MATERIAL PROVIDED »
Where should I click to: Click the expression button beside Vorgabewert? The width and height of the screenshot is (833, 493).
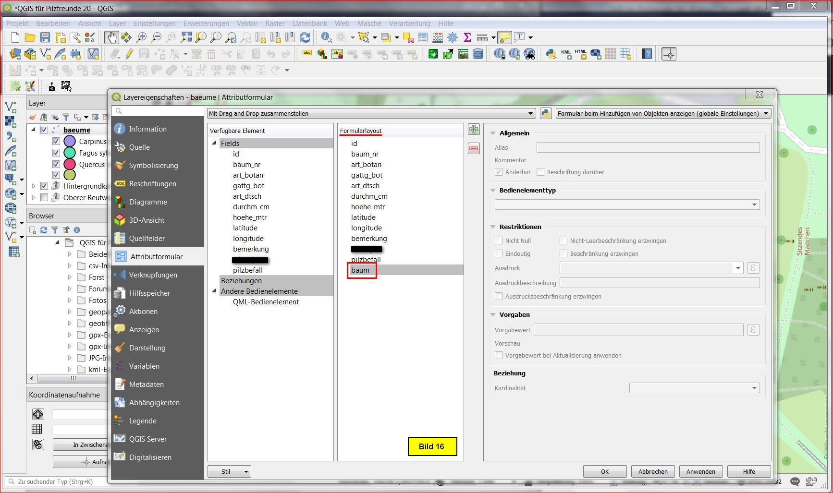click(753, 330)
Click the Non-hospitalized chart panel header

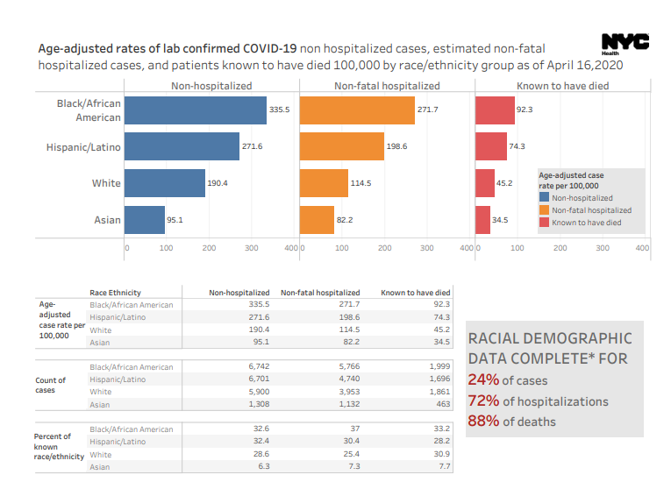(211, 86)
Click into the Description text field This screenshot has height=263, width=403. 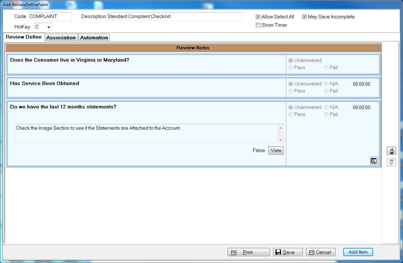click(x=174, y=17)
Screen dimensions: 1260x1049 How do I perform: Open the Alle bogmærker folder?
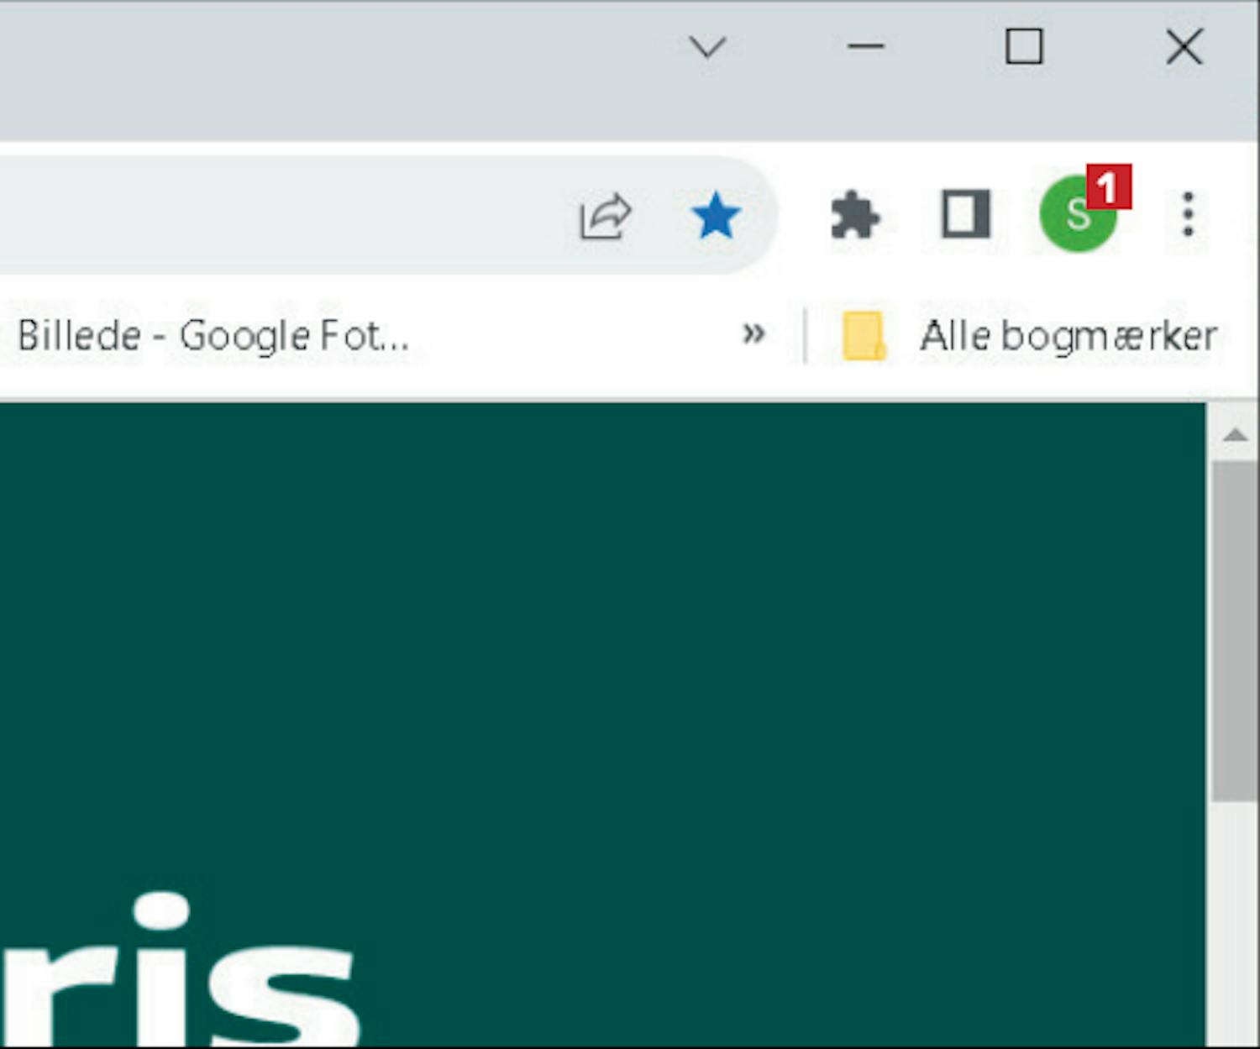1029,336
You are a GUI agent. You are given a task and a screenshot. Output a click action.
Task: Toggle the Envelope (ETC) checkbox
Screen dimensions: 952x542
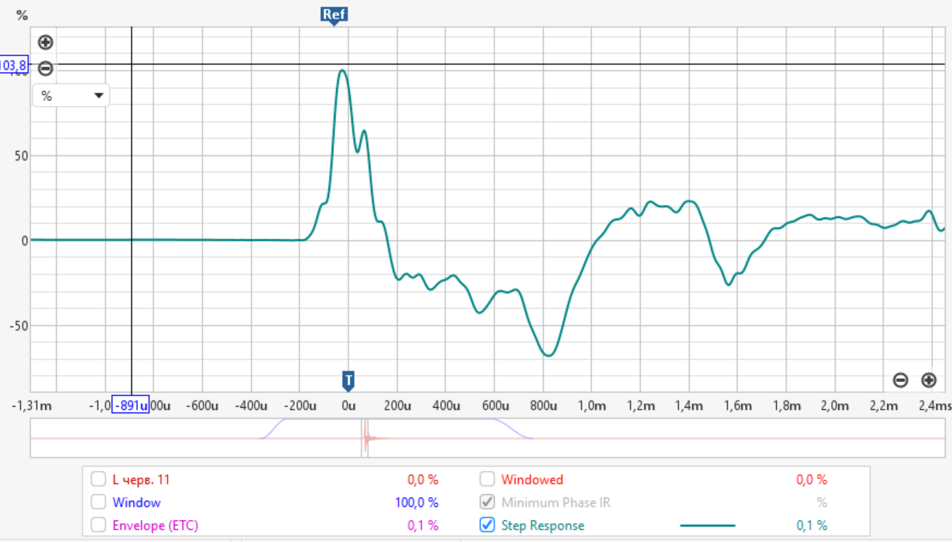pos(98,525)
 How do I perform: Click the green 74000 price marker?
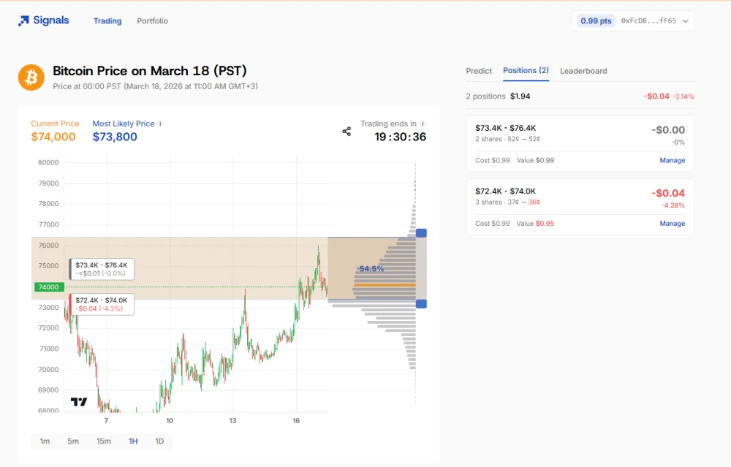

TASK TO CARRY OUT » Please copy exactly, and only, the lines from the one that contains "You are a GUI" through the last line of the data above, omitting all pictures.

REPLY TO THE TASK »
You are a GUI agent. You are given a task and a screenshot. Output a click action.
Task: Toggle the Envelope (ETC) checkbox
Screen dimensions: 952x542
pos(98,525)
 How do I perform: Click the green 74000 price marker?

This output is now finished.